SUPPLIED MATERIAL:
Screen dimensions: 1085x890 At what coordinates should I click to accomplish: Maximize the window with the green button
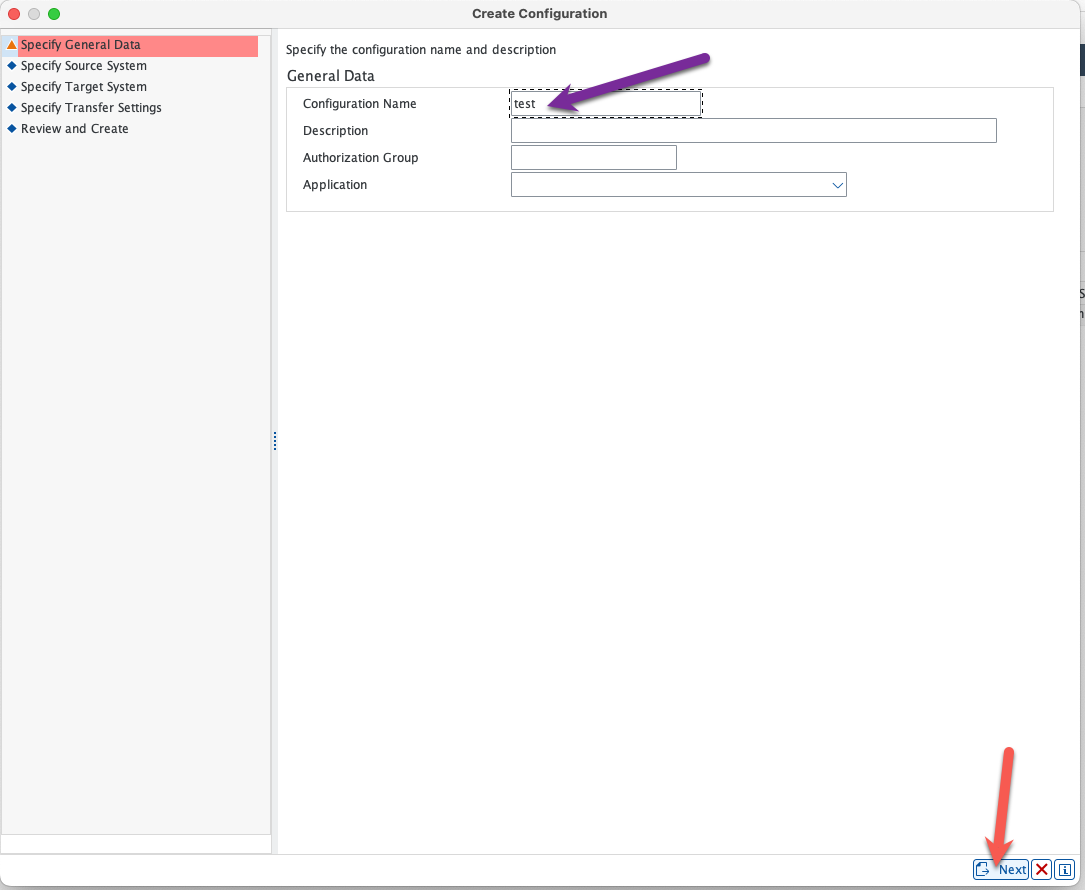pyautogui.click(x=54, y=14)
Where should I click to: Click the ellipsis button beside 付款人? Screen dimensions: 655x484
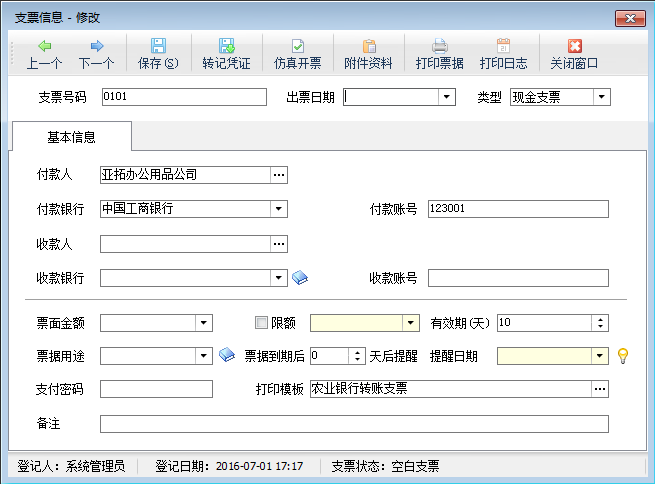pyautogui.click(x=279, y=175)
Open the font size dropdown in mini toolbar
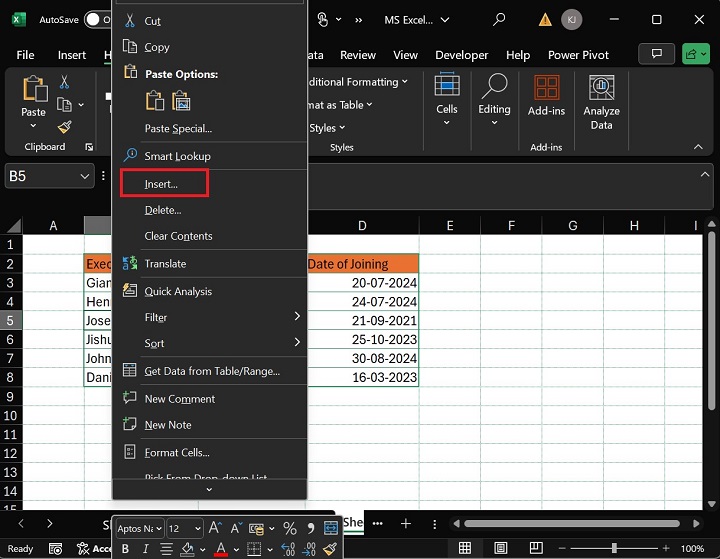 coord(197,528)
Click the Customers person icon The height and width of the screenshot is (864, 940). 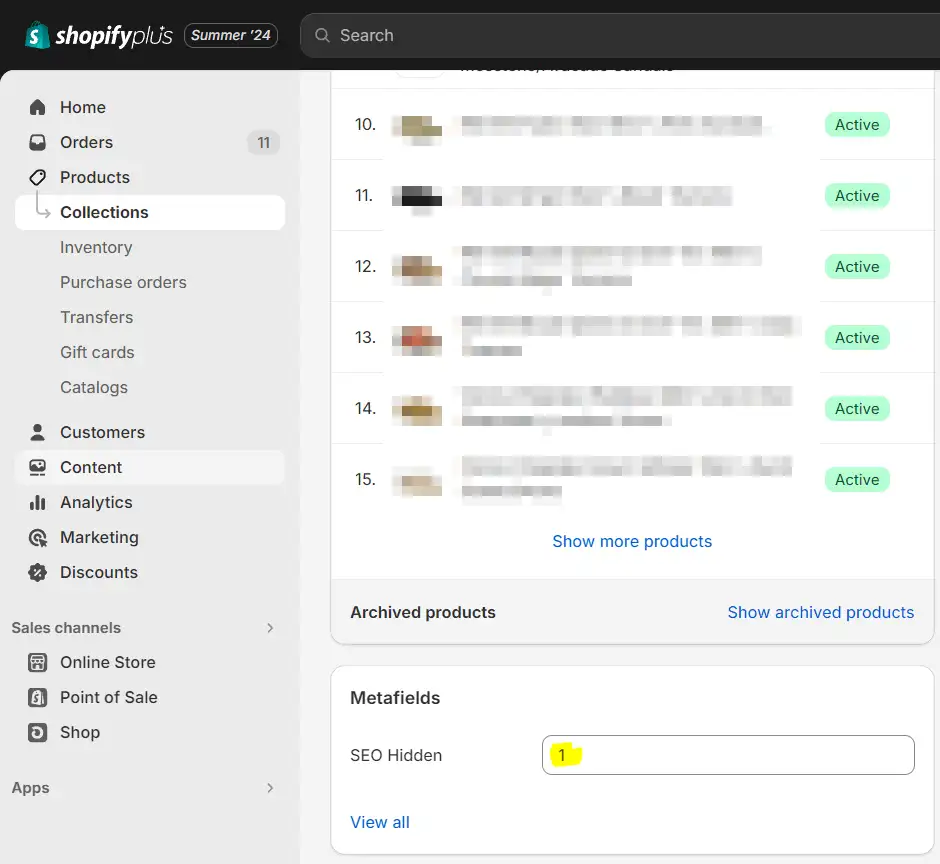[38, 432]

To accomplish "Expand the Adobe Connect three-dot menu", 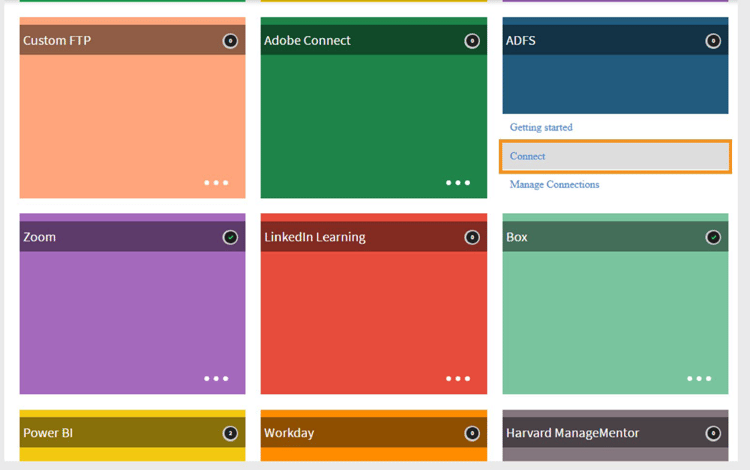I will click(x=458, y=183).
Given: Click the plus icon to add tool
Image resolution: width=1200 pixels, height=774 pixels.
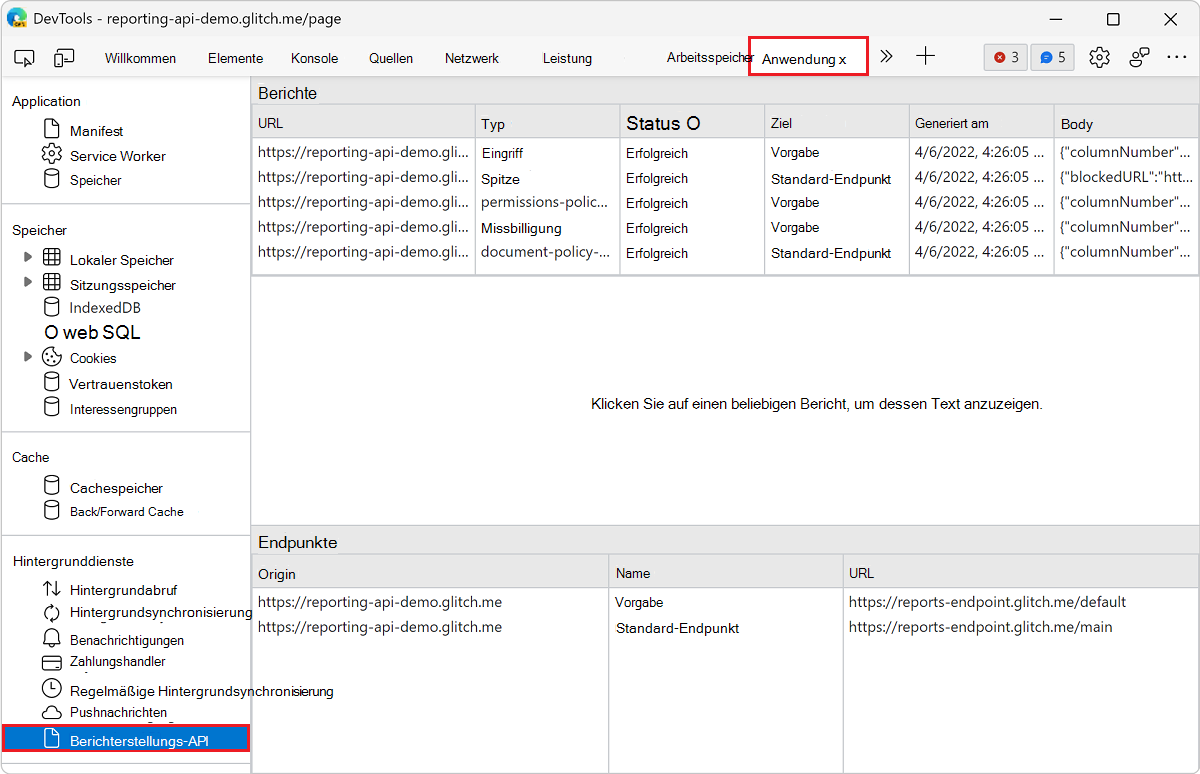Looking at the screenshot, I should 926,57.
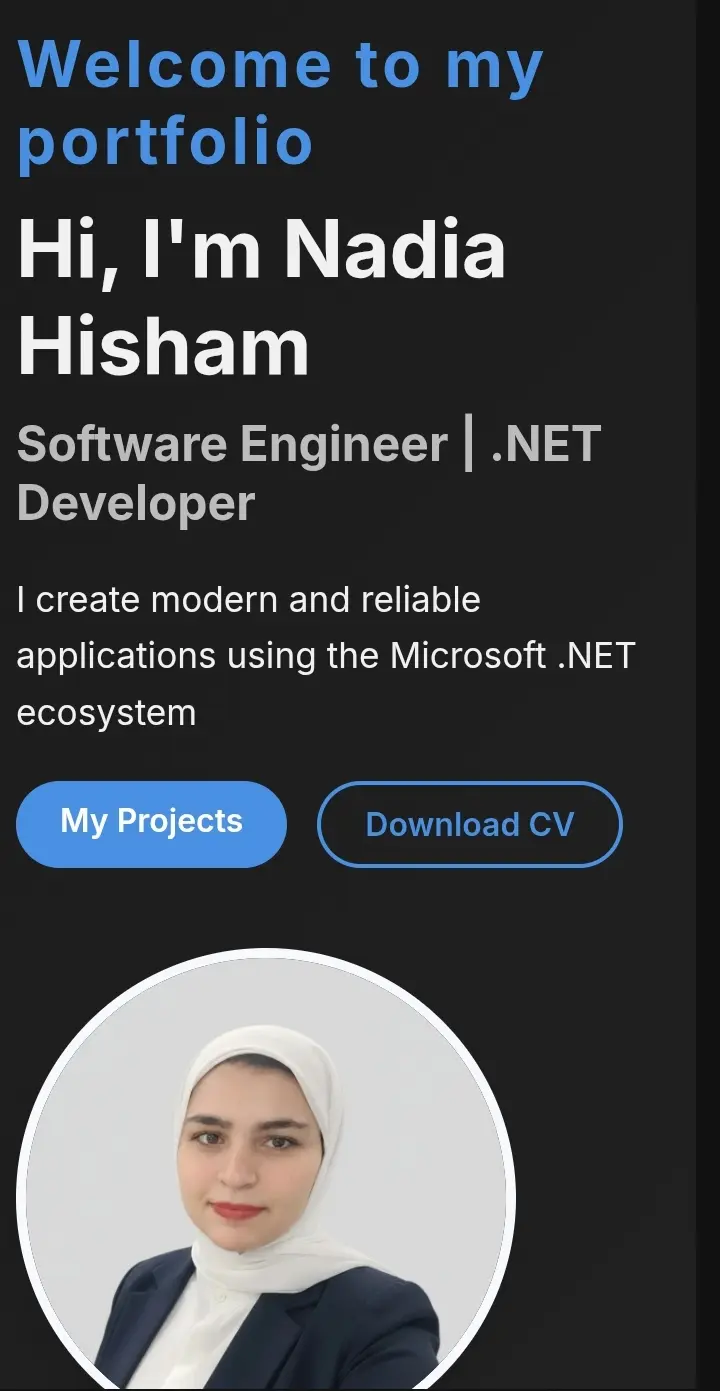Click the Download CV button
This screenshot has height=1391, width=720.
pyautogui.click(x=469, y=824)
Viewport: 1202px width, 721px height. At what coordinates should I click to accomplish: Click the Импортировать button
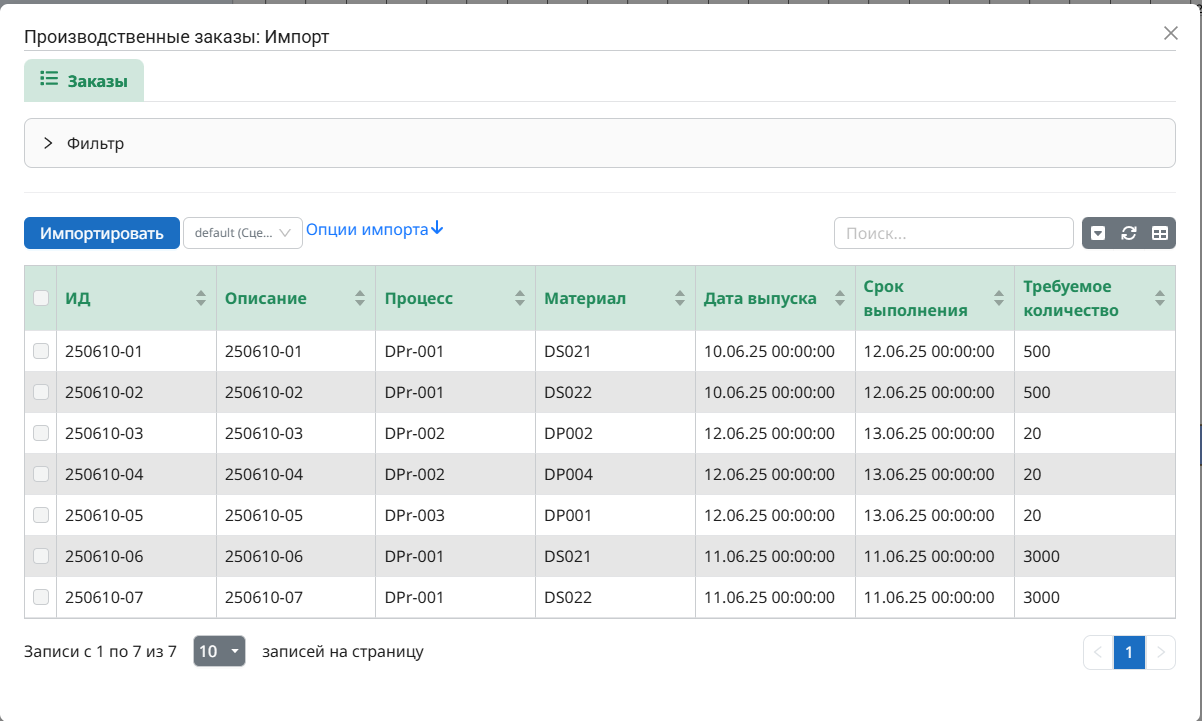pos(102,233)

WHAT IS REQUIRED:
Without the pictures, transcribe the lines from the one containing "Given: Click the plus icon to add tool" through the end of the data, exactly and only those.

EXERCISE RESULT:
Given: Click the plus icon to add tool
Image resolution: width=1200 pixels, height=774 pixels.
Looking at the screenshot, I should 926,57.
Click the Download CV button
This screenshot has height=1391, width=720.
pyautogui.click(x=469, y=824)
Viewport: 1202px width, 721px height. At what coordinates should I click to accomplish: Click the Импортировать button
pos(102,233)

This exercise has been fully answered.